**YOUR OBJECTIVE:** Reproduce the listing below in full, line for line, without altering anything.

(Rows from a dataset)
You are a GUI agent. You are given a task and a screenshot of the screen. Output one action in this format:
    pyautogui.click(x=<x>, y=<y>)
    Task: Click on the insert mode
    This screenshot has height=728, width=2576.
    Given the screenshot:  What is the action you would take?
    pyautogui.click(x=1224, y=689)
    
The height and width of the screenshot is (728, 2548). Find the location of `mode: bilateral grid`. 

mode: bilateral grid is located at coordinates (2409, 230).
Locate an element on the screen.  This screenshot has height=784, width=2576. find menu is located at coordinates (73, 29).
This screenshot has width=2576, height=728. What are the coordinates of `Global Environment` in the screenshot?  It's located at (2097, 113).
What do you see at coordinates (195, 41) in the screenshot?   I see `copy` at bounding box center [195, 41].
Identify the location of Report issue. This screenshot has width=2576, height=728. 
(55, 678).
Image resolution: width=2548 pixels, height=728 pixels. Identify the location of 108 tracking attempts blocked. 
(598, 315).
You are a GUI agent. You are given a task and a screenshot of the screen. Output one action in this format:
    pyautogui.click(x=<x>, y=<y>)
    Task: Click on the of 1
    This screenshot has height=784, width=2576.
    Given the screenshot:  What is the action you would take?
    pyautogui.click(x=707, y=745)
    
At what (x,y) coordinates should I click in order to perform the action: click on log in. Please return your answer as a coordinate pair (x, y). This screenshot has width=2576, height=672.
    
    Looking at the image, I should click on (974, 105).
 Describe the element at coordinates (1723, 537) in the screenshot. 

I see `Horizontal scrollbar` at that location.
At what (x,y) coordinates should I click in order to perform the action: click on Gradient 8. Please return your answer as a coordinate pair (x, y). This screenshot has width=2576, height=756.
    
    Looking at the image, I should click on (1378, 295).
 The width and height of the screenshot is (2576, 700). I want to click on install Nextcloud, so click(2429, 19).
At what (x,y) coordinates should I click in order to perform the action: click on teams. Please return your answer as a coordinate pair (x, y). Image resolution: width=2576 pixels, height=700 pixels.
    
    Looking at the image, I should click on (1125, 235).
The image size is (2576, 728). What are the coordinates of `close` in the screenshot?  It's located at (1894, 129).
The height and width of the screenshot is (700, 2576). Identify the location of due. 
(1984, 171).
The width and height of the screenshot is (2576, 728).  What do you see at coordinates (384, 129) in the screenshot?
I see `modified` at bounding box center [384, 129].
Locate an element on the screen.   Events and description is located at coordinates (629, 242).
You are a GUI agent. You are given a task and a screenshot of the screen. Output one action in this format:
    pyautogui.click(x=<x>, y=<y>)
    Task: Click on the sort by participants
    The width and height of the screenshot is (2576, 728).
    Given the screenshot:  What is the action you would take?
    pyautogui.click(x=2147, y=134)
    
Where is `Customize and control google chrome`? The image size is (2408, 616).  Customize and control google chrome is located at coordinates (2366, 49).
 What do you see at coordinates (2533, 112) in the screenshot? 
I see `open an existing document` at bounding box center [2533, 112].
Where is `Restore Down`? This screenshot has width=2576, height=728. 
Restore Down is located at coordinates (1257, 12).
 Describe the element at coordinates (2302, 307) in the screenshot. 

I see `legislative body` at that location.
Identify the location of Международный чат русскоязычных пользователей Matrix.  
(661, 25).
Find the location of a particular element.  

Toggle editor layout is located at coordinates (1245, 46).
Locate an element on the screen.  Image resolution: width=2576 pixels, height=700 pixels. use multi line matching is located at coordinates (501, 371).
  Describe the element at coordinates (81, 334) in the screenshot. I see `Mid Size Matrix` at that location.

**EXERCISE ANSWER:**
You are a GUI agent. You are given a task and a screenshot of the screen. Output one action in this format:
    pyautogui.click(x=<x>, y=<y>)
    Task: Click on the insert mode
    This screenshot has height=728, width=2576.
    Given the screenshot:  What is the action you would take?
    pyautogui.click(x=1224, y=689)
    
The height and width of the screenshot is (728, 2548). Find the location of `mode: bilateral grid`. 

mode: bilateral grid is located at coordinates (2409, 230).
Locate an element on the screen.  This screenshot has height=784, width=2576. find menu is located at coordinates (73, 29).
This screenshot has width=2576, height=728. What are the coordinates of `Global Environment` in the screenshot?  It's located at (2097, 113).
What do you see at coordinates (195, 41) in the screenshot?   I see `copy` at bounding box center [195, 41].
Identify the location of Report issue. This screenshot has width=2576, height=728. 
(55, 678).
Image resolution: width=2548 pixels, height=728 pixels. Identify the location of 108 tracking attempts blocked. 
(598, 315).
You are a GUI agent. You are given a task and a screenshot of the screen. Output one action in this format:
    pyautogui.click(x=<x>, y=<y>)
    Task: Click on the of 1
    This screenshot has height=784, width=2576.
    Given the screenshot:  What is the action you would take?
    pyautogui.click(x=707, y=745)
    
At what (x,y) coordinates should I click in order to perform the action: click on log in. Please return your answer as a coordinate pair (x, y). This screenshot has width=2576, height=672.
    
    Looking at the image, I should click on (974, 105).
 Describe the element at coordinates (1723, 537) in the screenshot. 

I see `Horizontal scrollbar` at that location.
At what (x,y) coordinates should I click in order to perform the action: click on Gradient 8. Please return your answer as a coordinate pair (x, y). This screenshot has width=2576, height=756.
    
    Looking at the image, I should click on (1378, 295).
 The width and height of the screenshot is (2576, 700). I want to click on install Nextcloud, so click(2429, 19).
At what (x,y) coordinates should I click in order to perform the action: click on teams. Please return your answer as a coordinate pair (x, y). Image resolution: width=2576 pixels, height=700 pixels.
    
    Looking at the image, I should click on (1125, 235).
The image size is (2576, 728). What are the coordinates of `close` in the screenshot?  It's located at (1894, 129).
The height and width of the screenshot is (700, 2576). Identify the location of due. 
(1984, 171).
The width and height of the screenshot is (2576, 728).  What do you see at coordinates (384, 129) in the screenshot?
I see `modified` at bounding box center [384, 129].
Locate an element on the screen.   Events and description is located at coordinates (629, 242).
You are a GUI agent. You are given a task and a screenshot of the screen. Output one action in this format:
    pyautogui.click(x=<x>, y=<y>)
    Task: Click on the sort by participants
    The width and height of the screenshot is (2576, 728).
    Given the screenshot:  What is the action you would take?
    pyautogui.click(x=2147, y=134)
    
Where is `Customize and control google chrome`? The image size is (2408, 616).  Customize and control google chrome is located at coordinates (2366, 49).
 What do you see at coordinates (2533, 112) in the screenshot? 
I see `open an existing document` at bounding box center [2533, 112].
Where is `Restore Down`? This screenshot has width=2576, height=728. 
Restore Down is located at coordinates (1257, 12).
 Describe the element at coordinates (2302, 307) in the screenshot. 

I see `legislative body` at that location.
Identify the location of Международный чат русскоязычных пользователей Matrix.  
(661, 25).
Find the location of a particular element.  

Toggle editor layout is located at coordinates (1245, 46).
Locate an element on the screen.  Image resolution: width=2576 pixels, height=700 pixels. use multi line matching is located at coordinates (501, 371).
  Describe the element at coordinates (81, 334) in the screenshot. I see `Mid Size Matrix` at that location.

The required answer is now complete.